Como su título de estreno local explica, este film propone un fin de semana en París. Los viajeros son Nick y Meg, matrimonio de sexagenarios ingleses de Birmingham (Jim Broadbent y Lindsay Duncan, resplandecientes de sabiduría actoral). Esta comedia dramática con diversos componentes amargos, o este drama matrimonial con varios componentes luminosos, empieza directamente en medio del viaje, en el tren. El ritmo es veloz, a veces incluso precipitado.
La cámara y la mirada emocional son cercanas a los personajes, a este matrimonio gastado por el tiempo: se suceden peleas, reconciliaciones, rodeos, retrocesos, heridas, alegrías, pero no están dispuestos de forma estanca, sino que se juegan a veces en una frase acertada o errada, en una mirada a tiempo o tardía, o en el éxito o fracaso de una cena. Del amor al odio en la inflexión de una palabra. De la euforia a sentimientos amargos en apenas instantes. Nos acercamos a Meg y Nick de forma no frontal, lo que se nos revela de su vida se hace desde ángulos no esquemáticos. En ese sentido, Un fin de semana en París nos mete en un torbellino emocional -que tiene la sabiduría de no negar el dolor- de forma vibrante, deseante, en movimiento.

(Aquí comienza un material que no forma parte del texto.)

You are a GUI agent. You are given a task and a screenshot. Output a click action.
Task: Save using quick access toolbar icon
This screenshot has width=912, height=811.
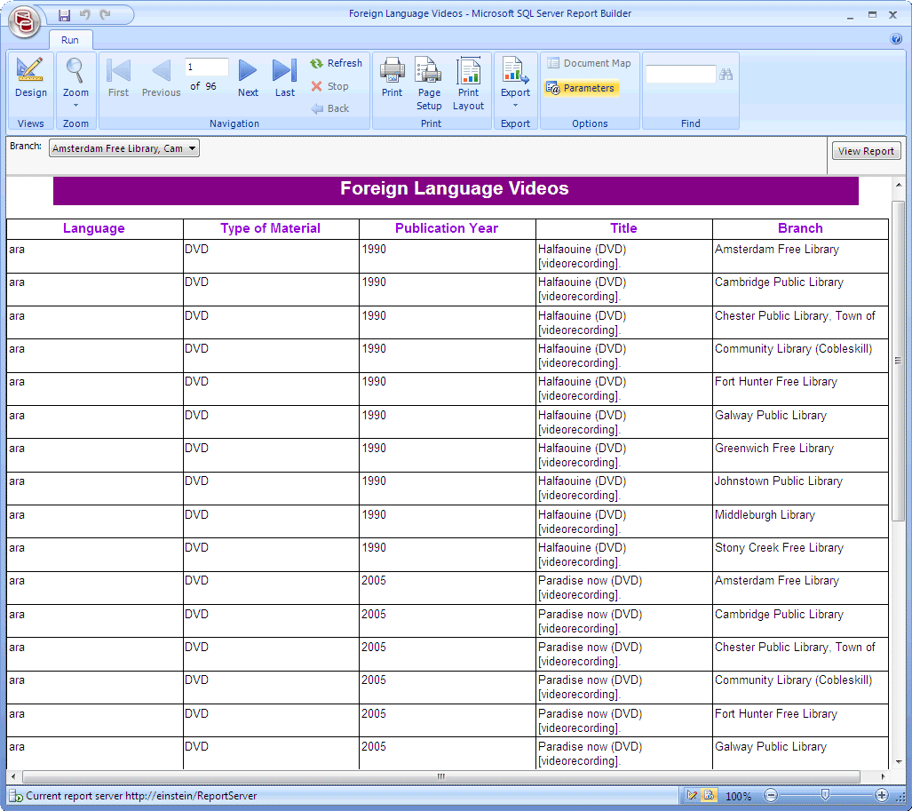64,15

Con guión de Hanif Kureishi (Ropa limpia, negocios sucios, Intimidad), Un fin de semana en París es también una película generacional. Sobre quienes fueron jóvenes en los años sesenta y setenta, una generación objeto tal vez de demasiadas películas, entre ellas la plañidera Las invasiones bárbaras. Afortunadamente, Un fin de semana en París es sutilmente generacional, y lo es progresivamente en capas que se van sumando. Estamos ante un relato que nos lleva con seguridad hacia un tercio final con diversos riesgos que la película sortea más que airosa, incluso fortalecida, luego de una cena a la que se llega a partir de un reencuentro y la irrupción de un tercer protagonista (Jeff Goldblum magistral, como es habitual). Hay precipicios catárticos fuertes, y no hay huida ni caída. En ese punto el montaje, con una elipsis fundamental, revela la mano segura y la sapiencia narrativa del director Roger Michell (Un lugar llamado Notting Hill, Un despertar glorioso). El seleccionado de canciones de la película emociona y lanza conexiones significativas, hasta llegar a la cita directa de los gloriosos años sesenta de Jean-Luc Godard, estación Bande à part. Y en ese instante feliz, o ya antes, entendemos que Un fin de semana en París es también una evocación lúcida de la nouvelle vague, en las discusiones y los acercamientos románticos veloces, en la importancia de las calles de París y de sus mesas, en la rebeldía de mantenerse no solamente vivos, sino vitales.